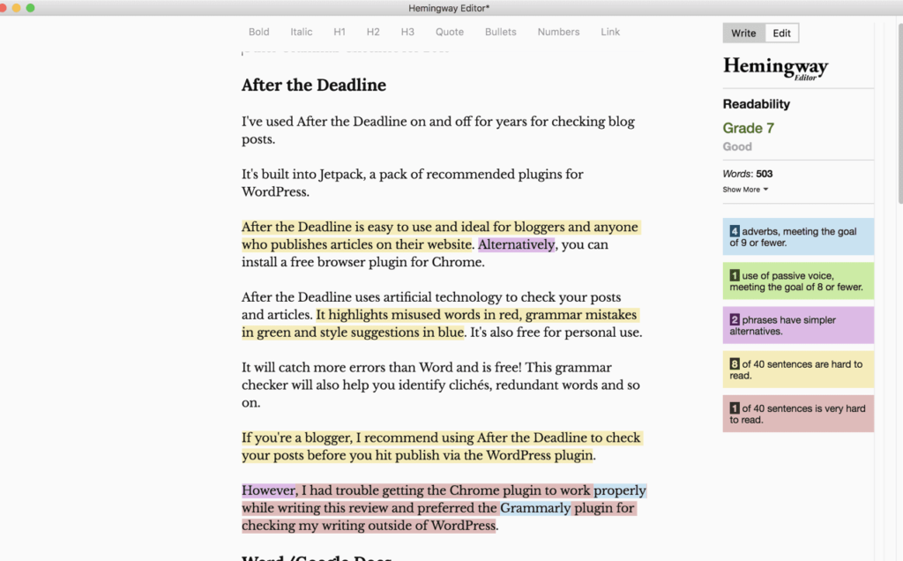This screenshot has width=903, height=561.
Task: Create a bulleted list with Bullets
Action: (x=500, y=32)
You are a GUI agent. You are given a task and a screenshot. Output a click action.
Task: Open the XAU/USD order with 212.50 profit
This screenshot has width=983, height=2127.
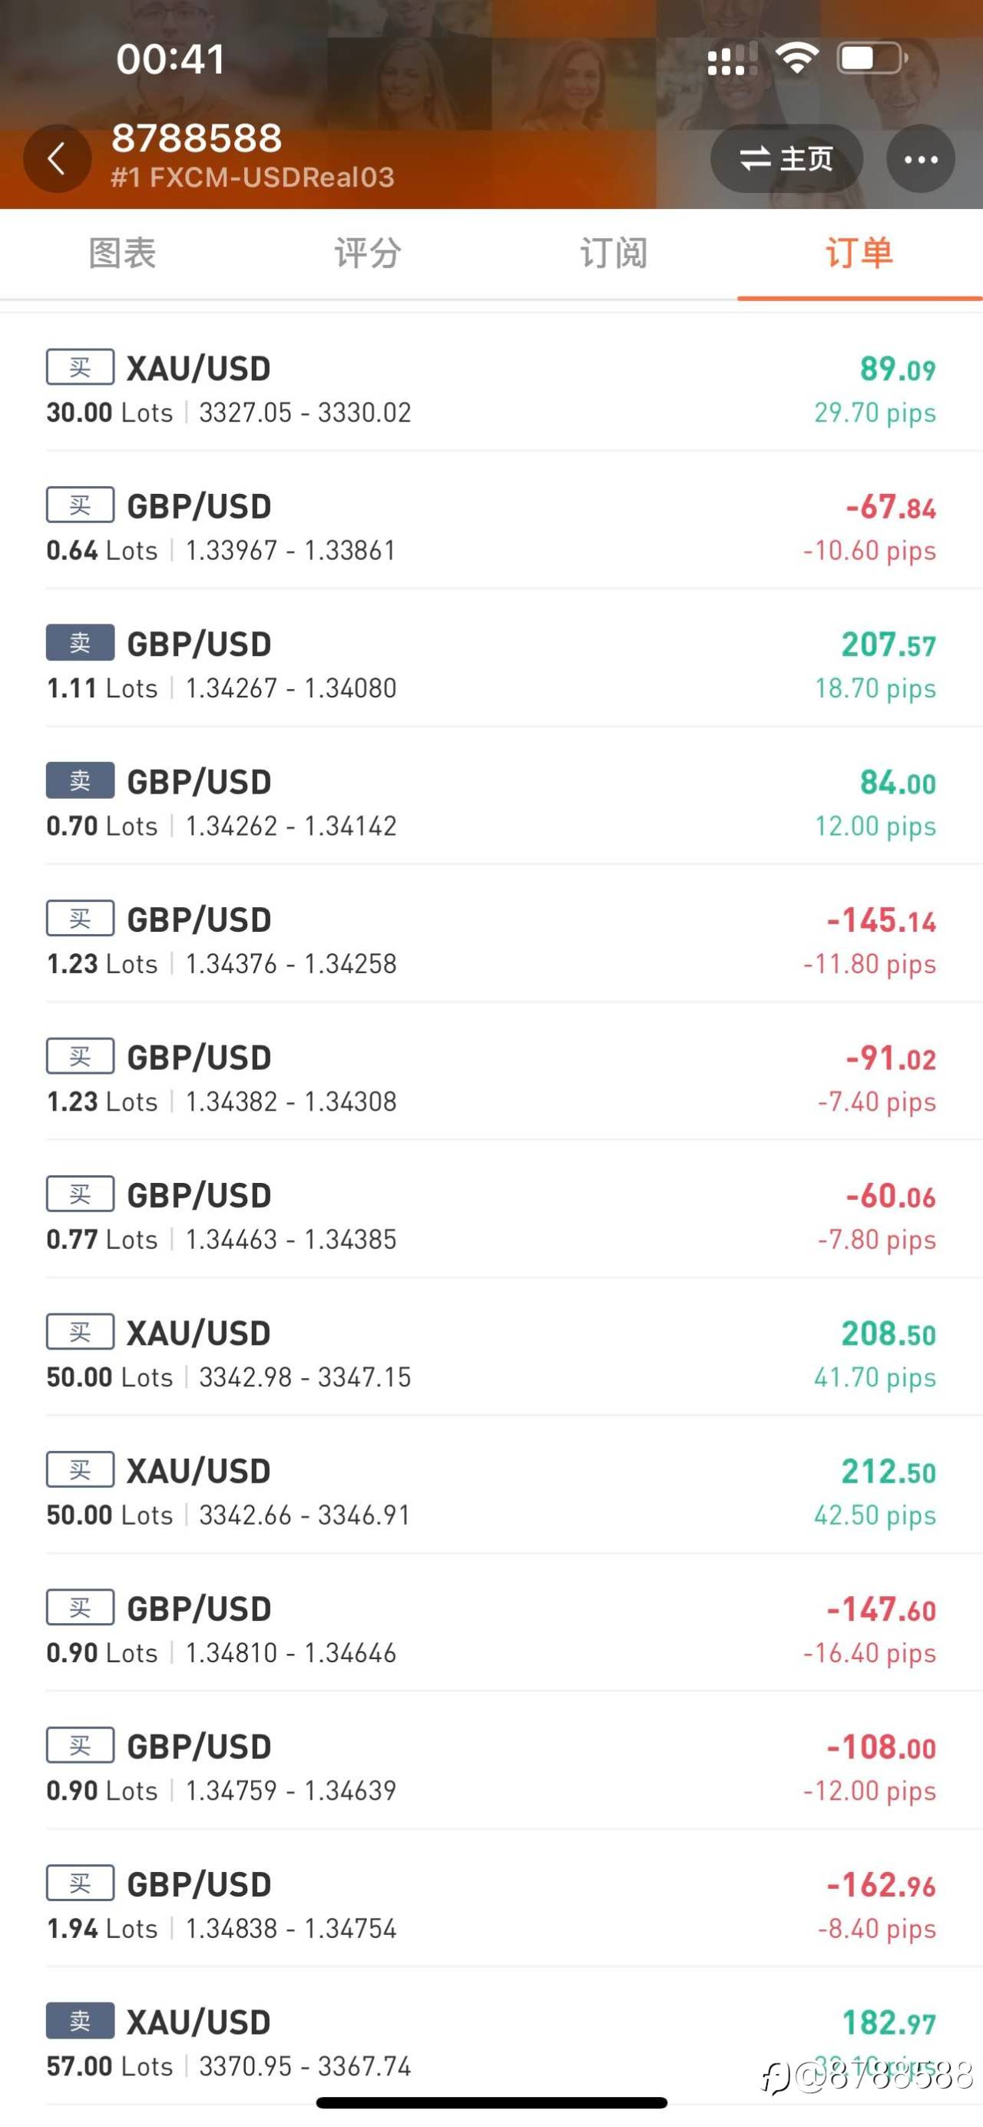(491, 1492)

= = = = = = =

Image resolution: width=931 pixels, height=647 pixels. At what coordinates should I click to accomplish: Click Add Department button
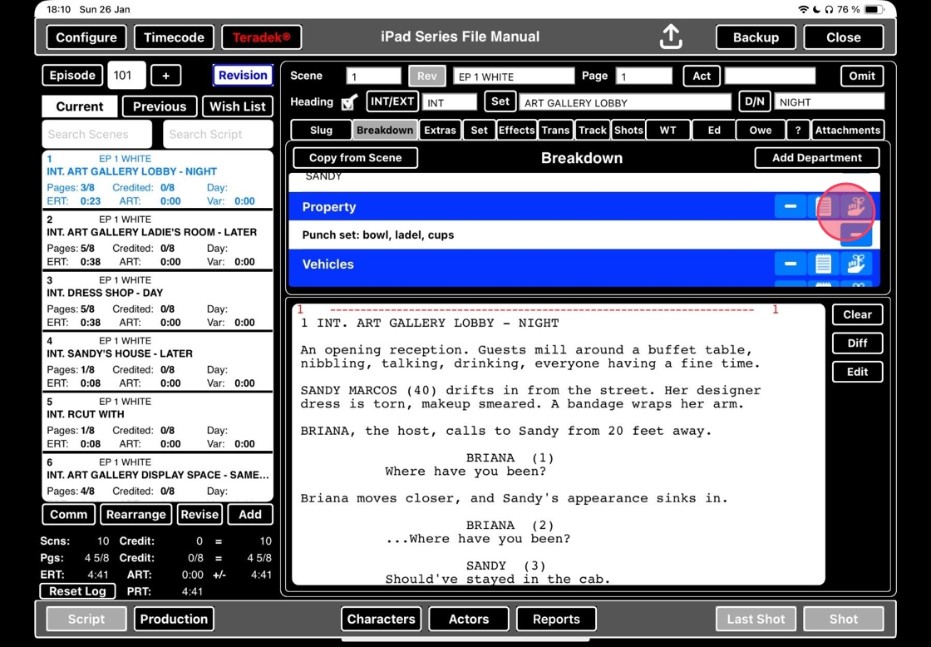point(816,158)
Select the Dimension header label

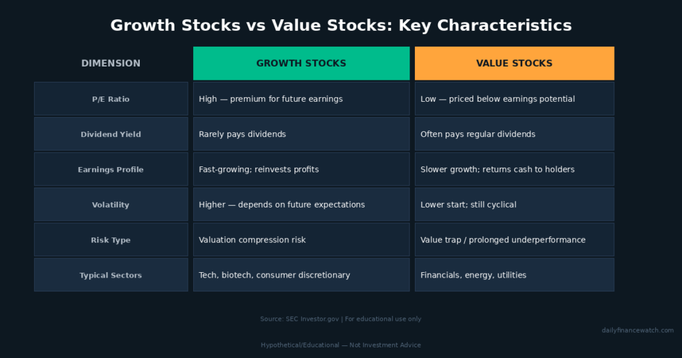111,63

= = = = = = =

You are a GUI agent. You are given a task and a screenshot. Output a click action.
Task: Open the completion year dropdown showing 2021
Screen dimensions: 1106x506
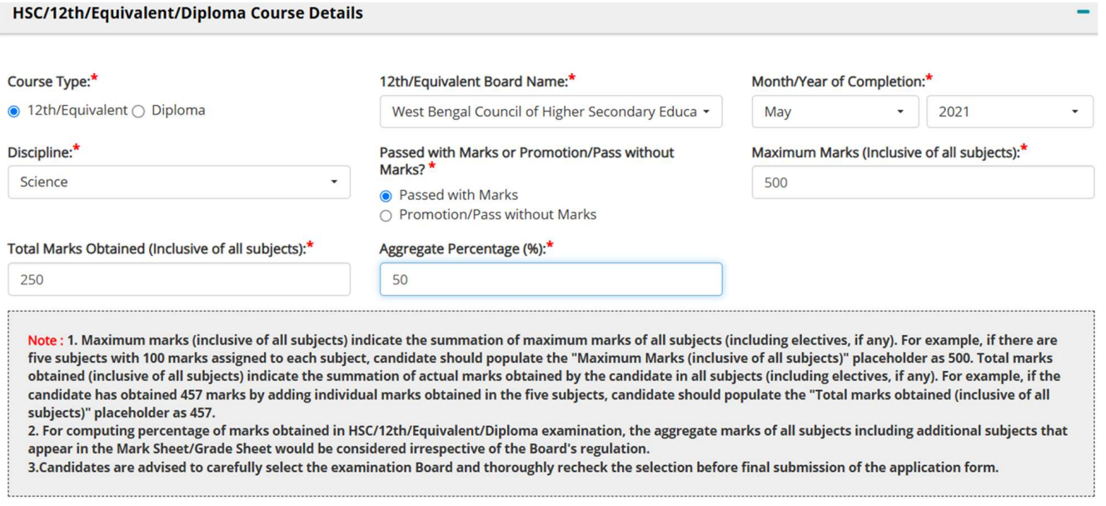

= = = = = = =

▶ **What to produce**: Since only part of the listing is wanted, copy exactly the lines from the one holding "Task: Open the completion" to the one holding "Screen dimensions: 1106x506", both included.

▶ **Problem solution**:
Task: Open the completion year dropdown showing 2021
Screen dimensions: 1106x506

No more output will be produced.